**TASK REQUIREMENTS**
Update the rows between the line holding "Open the 受理电力公司 dropdown" and the line holding "point(696,463)", inclusive, by replacing "Viewport" with "Window". Give back only those rows and leave everything else in them unchanged.

**PROVIDED DATA**
========================
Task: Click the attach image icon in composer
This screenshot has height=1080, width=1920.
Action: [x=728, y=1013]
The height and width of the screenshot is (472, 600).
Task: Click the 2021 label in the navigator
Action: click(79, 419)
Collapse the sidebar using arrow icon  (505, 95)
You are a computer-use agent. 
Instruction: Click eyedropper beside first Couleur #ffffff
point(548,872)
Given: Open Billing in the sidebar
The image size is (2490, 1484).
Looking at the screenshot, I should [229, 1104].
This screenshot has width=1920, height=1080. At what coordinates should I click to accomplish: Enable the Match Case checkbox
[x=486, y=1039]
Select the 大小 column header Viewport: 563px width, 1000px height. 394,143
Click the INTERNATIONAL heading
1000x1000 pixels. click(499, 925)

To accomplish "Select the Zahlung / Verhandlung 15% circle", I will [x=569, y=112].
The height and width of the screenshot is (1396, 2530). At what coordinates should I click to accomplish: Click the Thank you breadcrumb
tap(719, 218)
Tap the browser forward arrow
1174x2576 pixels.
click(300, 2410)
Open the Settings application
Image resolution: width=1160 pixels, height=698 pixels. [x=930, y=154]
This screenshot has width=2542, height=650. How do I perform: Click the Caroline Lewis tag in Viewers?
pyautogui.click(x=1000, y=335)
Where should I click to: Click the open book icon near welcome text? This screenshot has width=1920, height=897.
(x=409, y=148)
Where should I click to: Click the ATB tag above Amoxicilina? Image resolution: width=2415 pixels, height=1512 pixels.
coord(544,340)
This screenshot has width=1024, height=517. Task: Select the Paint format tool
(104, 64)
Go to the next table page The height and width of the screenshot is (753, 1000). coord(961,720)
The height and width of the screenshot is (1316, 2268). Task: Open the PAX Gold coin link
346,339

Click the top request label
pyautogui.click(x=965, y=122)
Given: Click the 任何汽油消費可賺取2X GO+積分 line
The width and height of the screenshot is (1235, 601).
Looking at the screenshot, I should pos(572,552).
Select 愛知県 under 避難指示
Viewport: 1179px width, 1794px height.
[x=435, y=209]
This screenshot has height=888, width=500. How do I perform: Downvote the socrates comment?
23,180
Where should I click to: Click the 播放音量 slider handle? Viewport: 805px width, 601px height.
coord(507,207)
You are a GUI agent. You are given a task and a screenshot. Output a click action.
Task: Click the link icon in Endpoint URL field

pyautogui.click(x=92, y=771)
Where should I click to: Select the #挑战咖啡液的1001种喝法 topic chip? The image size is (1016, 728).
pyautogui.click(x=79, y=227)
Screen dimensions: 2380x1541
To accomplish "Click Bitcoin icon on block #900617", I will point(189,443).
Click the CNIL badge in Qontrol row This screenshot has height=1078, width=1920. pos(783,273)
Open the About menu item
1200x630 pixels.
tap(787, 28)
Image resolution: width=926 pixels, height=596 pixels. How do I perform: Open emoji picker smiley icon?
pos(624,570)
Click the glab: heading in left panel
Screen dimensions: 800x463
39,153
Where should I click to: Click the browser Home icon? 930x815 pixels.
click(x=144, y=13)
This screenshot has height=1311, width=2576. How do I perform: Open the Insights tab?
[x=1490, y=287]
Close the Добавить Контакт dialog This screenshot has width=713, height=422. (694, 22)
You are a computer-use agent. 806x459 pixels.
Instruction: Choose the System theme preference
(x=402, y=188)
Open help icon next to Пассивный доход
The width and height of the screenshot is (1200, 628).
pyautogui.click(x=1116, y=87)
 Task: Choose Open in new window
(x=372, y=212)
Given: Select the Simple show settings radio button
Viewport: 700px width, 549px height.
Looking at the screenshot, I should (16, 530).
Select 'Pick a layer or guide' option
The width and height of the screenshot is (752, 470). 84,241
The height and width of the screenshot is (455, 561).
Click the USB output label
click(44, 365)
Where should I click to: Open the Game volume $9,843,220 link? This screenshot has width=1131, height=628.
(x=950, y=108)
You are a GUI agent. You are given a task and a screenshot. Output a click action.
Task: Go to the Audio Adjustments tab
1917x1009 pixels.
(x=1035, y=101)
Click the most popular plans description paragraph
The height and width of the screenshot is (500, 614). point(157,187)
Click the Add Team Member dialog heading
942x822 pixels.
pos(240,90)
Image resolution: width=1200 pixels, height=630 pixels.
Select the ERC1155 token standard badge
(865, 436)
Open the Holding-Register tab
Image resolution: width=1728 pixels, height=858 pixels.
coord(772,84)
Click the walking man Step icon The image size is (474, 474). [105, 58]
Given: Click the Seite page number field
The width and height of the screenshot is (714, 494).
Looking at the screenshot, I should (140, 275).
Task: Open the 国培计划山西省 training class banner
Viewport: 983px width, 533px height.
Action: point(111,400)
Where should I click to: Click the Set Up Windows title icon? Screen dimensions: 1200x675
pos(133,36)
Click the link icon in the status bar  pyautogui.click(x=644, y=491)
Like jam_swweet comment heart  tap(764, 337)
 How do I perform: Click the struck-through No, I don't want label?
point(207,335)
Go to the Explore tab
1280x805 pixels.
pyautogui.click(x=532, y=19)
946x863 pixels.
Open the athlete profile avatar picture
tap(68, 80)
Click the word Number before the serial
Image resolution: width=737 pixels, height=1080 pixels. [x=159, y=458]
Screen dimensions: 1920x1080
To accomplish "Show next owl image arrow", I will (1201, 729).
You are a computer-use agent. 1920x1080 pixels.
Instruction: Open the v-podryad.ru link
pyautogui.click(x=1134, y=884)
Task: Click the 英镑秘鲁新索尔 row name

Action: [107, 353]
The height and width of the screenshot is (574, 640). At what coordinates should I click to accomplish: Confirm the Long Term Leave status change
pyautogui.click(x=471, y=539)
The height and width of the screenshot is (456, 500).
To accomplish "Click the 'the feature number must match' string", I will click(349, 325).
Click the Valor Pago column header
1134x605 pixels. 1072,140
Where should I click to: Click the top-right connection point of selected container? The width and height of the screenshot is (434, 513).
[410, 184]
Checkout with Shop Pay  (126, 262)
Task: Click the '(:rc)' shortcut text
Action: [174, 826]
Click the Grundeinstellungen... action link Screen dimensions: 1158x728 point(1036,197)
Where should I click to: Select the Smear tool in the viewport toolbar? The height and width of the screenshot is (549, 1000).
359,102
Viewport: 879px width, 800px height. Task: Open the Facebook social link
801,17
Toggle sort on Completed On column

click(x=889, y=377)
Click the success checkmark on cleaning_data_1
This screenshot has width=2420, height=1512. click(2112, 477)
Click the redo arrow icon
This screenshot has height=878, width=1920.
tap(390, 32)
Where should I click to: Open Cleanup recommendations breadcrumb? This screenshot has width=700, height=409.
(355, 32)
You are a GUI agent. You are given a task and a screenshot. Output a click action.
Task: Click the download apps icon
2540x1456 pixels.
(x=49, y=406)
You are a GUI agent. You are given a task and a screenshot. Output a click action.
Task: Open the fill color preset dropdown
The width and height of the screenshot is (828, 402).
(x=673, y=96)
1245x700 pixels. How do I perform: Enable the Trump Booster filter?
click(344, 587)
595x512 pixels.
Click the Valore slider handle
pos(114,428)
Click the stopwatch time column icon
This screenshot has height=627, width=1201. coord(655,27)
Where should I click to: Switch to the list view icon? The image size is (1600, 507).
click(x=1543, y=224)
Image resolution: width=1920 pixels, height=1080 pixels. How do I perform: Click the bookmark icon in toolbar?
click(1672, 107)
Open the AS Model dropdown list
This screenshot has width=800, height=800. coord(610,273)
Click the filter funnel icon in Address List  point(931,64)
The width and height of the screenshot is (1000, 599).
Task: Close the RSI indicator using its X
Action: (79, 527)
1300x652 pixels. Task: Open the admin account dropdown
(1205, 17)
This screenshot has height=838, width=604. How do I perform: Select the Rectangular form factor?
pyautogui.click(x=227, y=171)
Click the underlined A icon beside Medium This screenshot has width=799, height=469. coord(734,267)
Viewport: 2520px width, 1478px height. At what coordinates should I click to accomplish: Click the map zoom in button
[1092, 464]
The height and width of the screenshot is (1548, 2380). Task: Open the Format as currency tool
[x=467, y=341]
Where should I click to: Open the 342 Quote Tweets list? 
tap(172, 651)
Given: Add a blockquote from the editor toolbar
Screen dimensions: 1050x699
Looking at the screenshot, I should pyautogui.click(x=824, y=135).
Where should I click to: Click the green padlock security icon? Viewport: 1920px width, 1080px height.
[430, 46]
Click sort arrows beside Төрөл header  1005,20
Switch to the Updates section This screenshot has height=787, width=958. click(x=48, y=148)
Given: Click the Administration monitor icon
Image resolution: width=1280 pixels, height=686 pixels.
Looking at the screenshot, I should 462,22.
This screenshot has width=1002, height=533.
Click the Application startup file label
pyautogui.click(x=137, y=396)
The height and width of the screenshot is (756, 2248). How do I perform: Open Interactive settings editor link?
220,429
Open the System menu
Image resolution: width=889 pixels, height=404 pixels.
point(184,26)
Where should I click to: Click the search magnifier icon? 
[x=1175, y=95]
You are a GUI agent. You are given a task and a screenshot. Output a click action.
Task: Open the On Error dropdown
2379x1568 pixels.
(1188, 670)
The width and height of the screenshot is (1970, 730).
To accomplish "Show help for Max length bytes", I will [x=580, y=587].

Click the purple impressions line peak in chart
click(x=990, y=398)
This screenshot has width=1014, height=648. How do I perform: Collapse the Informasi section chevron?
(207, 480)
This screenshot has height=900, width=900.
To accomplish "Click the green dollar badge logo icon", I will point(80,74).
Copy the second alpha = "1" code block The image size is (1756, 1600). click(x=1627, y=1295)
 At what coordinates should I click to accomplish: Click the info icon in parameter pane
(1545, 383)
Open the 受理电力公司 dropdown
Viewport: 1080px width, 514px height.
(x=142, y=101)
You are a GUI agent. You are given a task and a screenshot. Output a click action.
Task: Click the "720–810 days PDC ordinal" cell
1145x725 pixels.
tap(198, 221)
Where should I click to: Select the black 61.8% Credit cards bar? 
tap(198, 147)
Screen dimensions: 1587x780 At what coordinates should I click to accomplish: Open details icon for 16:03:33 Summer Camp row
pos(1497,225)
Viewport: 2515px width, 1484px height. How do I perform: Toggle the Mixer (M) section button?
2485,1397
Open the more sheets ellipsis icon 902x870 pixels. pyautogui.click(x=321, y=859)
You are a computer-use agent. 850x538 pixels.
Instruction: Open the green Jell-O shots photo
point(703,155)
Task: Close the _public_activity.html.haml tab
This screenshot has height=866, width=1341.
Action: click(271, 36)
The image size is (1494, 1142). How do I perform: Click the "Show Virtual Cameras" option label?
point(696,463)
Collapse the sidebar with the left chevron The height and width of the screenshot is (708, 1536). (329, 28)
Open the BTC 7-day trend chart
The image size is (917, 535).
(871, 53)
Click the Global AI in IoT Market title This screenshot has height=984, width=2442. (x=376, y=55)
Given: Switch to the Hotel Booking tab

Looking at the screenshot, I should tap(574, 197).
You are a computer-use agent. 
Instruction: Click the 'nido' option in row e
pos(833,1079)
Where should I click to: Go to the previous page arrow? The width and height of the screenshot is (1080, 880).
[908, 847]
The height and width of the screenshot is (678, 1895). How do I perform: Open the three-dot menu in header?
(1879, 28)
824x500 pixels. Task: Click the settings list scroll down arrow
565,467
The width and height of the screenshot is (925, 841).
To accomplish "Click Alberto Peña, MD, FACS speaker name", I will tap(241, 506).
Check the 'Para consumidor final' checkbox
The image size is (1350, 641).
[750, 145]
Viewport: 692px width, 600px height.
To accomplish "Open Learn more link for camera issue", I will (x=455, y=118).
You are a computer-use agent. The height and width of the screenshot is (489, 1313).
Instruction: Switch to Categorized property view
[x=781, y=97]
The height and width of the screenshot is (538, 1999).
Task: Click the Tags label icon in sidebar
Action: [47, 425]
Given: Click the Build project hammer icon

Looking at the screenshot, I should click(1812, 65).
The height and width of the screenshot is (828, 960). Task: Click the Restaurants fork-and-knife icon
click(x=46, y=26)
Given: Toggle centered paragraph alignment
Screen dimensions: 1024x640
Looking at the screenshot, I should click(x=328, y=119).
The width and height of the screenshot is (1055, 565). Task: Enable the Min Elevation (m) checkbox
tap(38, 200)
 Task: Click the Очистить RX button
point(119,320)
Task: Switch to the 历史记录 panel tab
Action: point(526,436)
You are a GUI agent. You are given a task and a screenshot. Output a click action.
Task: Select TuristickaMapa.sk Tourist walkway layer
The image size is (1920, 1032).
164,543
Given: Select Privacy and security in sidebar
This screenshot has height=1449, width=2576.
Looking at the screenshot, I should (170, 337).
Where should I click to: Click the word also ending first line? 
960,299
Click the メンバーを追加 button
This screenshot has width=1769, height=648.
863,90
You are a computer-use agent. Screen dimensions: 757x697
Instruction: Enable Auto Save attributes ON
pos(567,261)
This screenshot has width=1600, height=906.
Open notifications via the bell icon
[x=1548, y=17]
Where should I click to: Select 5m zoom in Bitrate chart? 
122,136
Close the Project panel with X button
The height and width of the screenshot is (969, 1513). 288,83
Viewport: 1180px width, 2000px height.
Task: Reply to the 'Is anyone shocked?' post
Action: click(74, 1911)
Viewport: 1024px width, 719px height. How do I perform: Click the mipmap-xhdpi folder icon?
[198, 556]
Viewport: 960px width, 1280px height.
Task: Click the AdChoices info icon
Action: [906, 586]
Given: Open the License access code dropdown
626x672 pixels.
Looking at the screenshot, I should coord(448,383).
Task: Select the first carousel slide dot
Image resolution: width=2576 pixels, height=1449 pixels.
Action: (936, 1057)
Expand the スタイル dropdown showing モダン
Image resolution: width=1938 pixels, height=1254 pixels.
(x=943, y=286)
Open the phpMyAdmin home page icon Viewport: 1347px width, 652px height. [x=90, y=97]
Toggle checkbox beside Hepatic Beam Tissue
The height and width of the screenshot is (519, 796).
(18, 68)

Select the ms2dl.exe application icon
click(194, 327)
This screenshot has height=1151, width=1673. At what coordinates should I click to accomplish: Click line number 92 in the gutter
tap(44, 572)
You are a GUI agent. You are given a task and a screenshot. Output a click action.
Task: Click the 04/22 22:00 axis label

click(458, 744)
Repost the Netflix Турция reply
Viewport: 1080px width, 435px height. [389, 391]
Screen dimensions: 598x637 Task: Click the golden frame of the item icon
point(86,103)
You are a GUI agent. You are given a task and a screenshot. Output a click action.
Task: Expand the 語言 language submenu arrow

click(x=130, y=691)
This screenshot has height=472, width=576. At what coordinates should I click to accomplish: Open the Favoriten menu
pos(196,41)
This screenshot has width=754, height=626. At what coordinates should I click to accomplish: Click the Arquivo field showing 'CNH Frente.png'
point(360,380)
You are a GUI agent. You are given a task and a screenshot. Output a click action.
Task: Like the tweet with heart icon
========================
**EXPECTED ANSWER**
Open the 受理电力公司 dropdown
Window: 1080px width, 514px height.
(x=142, y=101)
You are a GUI agent. You are given a task and a screenshot. Output a click action.
Task: Click the "720–810 days PDC ordinal" cell
1145x725 pixels.
tap(198, 221)
Where should I click to: Select the black 61.8% Credit cards bar? 
tap(198, 147)
Screen dimensions: 1587x780 At what coordinates should I click to accomplish: Open details icon for 16:03:33 Summer Camp row
pos(1497,225)
Window: 2515px width, 1484px height. How do I perform: Toggle the Mixer (M) section button?
2485,1397
Open the more sheets ellipsis icon 902x870 pixels. pyautogui.click(x=321, y=859)
You are a computer-use agent. 850x538 pixels.
Instruction: Open the green Jell-O shots photo
point(703,155)
Task: Close the _public_activity.html.haml tab
This screenshot has height=866, width=1341.
Action: click(271, 36)
The image size is (1494, 1142). How do I perform: Click the "Show Virtual Cameras" option label?
point(696,463)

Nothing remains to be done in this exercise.